2.3.2. Fibrosis Induction Protocol

The CCl₄-induced hepatic fibrosis mouse model was established based on a previously reported method with modifications [29]. The entire experiment lasted 6 weeks. From Day 1, treatment groups received daily oral administration of GDP, GP, or GAA. Starting in Week 3, all groups except the normal control (NOR) received intraperitoneal injections of CCl₄ (0.4 μL/g body weight in olive oil) three times per week for six consecutive weeks, for a total of 18 injections. This prospective design allowed GDP, GP, or GAA to be administered as a prophylactic intervention, enabling evaluation of their ability to prevent or attenuate fibrosis development. At the end of Week 6, all animals were sacrificed for histopathological, biochemical, and molecular analyses.

2.3.3. Sacrifice and Sample Collection

At the end of the sixth week, mice were fasted overnight (14 h), weighed, and euthanized by CO₂ asphyxiation. Blood was collected by cardiac puncture, allowed to clot at room temperature for two hours, then centrifuged at 3000× g for 10 min (Z326K, Hermle Labortechnik, Wehingen, Germany) to obtain serum, which was stored at –20 °C for later biochemical assays. Livers were excised, blotted dry, and weighed. Representative portions were fixed in 10% neutral-buffered formalin for histological processing, while the remaining tissue was rinsed with 0.9% saline and frozen at –80 °C for biochemical and molecular analyses.

2.3.4. Serum Biochemistry

Serum activities of aspartate aminotransferase (AST) and alanine aminotransferase (ALT) were measured by a certified clinical laboratory using an automated biochemical analyzer (Beckman Coulter AU-700, Beckman Coulter Inc., Brea, CA, USA).

2.3.5. Histopathological Assessment

Formalin-fixed liver specimens were paraffin-embedded and sectioned at 3 μm thickness. Sections were stained with hematoxylin and eosin to evaluate general morphology and with picrosirius red to visualize collagen deposition. Stained sections were examined under light microscopy (EX 20, Sunny Optical Technology Co. Ltd., Yuyao, Zhejiang Province, China) at magnifications of 40×, 100×, and 400×, and representative images were captured for semi-quantitative assessment of fibrosis.

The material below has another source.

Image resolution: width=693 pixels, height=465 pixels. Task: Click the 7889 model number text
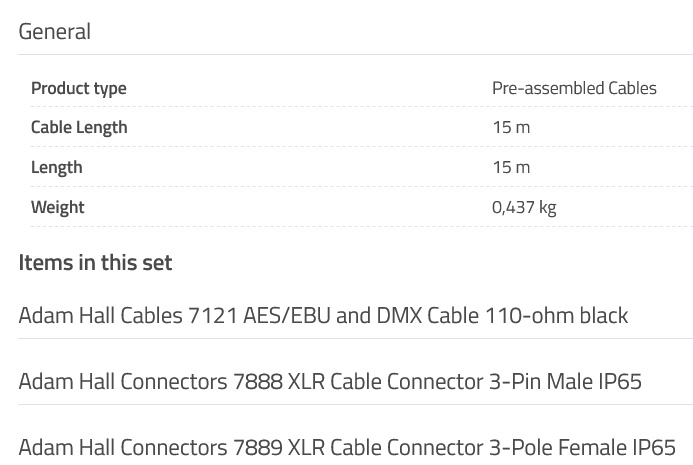pyautogui.click(x=257, y=447)
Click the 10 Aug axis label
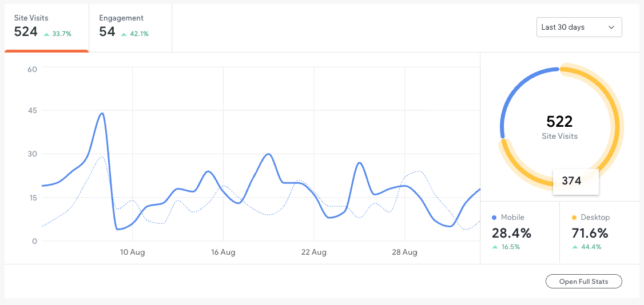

2.3.6. Liver Homogenate Preparation and Protein Quantification

Frozen liver tissue (~0.1 g) was homogenized in 1 mL ice-cold phosphate-buffered saline (0.1 M, pH 7.4) and centrifuged at 10,000× g for 10 min at 4 °C. The supernatant was collected, and the procedure was repeated until the homogenate was free of particulate debris. Total protein concentration in the final supernatant was determined by the bicinchoninic acid (BCA) assay, using bovine serum albumin standards and measuring absorbance at 562 nm after a 30 min reaction at 37 °C.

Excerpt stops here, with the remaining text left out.